(INFORMATION GIVEN begins)
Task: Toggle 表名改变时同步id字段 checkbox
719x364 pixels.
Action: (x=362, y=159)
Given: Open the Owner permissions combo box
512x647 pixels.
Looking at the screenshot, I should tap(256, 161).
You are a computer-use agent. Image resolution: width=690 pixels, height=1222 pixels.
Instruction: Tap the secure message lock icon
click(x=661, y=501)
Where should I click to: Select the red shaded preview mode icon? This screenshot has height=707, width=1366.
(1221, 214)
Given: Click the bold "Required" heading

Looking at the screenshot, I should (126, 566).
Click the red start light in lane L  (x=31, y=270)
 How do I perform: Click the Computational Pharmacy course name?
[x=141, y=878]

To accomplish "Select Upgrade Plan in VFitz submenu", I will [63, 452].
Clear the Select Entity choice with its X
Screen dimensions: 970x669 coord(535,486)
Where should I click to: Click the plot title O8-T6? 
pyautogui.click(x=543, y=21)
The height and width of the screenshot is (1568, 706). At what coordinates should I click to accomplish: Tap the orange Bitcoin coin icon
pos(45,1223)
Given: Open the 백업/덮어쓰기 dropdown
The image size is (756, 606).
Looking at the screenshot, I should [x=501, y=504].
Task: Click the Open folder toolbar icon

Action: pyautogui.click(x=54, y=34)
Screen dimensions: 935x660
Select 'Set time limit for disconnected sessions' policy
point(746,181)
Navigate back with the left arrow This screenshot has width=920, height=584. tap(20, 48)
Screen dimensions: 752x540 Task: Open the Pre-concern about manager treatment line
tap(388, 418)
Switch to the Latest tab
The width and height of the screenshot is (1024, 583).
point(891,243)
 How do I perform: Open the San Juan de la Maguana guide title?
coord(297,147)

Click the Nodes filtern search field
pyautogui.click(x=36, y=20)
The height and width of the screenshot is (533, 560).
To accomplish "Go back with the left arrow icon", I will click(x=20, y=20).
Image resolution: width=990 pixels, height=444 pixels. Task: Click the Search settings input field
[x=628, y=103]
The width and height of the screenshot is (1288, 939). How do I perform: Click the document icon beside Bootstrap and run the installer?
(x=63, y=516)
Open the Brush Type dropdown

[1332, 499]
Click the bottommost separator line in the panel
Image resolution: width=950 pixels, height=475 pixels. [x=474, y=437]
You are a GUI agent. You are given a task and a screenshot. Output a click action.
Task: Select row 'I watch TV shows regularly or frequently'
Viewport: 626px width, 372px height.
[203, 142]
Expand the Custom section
(INFORMATION GIVEN ends)
▶ WHAT THE TASK REQUIRES
Every line above from the line with "Where should I click to: Select" to the line with "Navigate back with", both included, must be reproduced exactly, and no other line may appear.

▶ SOLUTION FOR THIS EXERCISE
Where should I click to: Select the red shaded preview mode icon? This screenshot has height=707, width=1366.
(1221, 214)
Given: Click the bold "Required" heading

Looking at the screenshot, I should (126, 566).
Click the red start light in lane L  (x=31, y=270)
 How do I perform: Click the Computational Pharmacy course name?
[x=141, y=878]

To accomplish "Select Upgrade Plan in VFitz submenu", I will [63, 452].
Clear the Select Entity choice with its X
Screen dimensions: 970x669 coord(535,486)
Where should I click to: Click the plot title O8-T6? 
pyautogui.click(x=543, y=21)
The height and width of the screenshot is (1568, 706). At what coordinates should I click to accomplish: Tap the orange Bitcoin coin icon
pos(45,1223)
Given: Open the 백업/덮어쓰기 dropdown
The image size is (756, 606).
Looking at the screenshot, I should [x=501, y=504].
Task: Click the Open folder toolbar icon

Action: pyautogui.click(x=54, y=34)
Screen dimensions: 935x660
Select 'Set time limit for disconnected sessions' policy
point(746,181)
Navigate back with the left arrow This screenshot has width=920, height=584. tap(20, 48)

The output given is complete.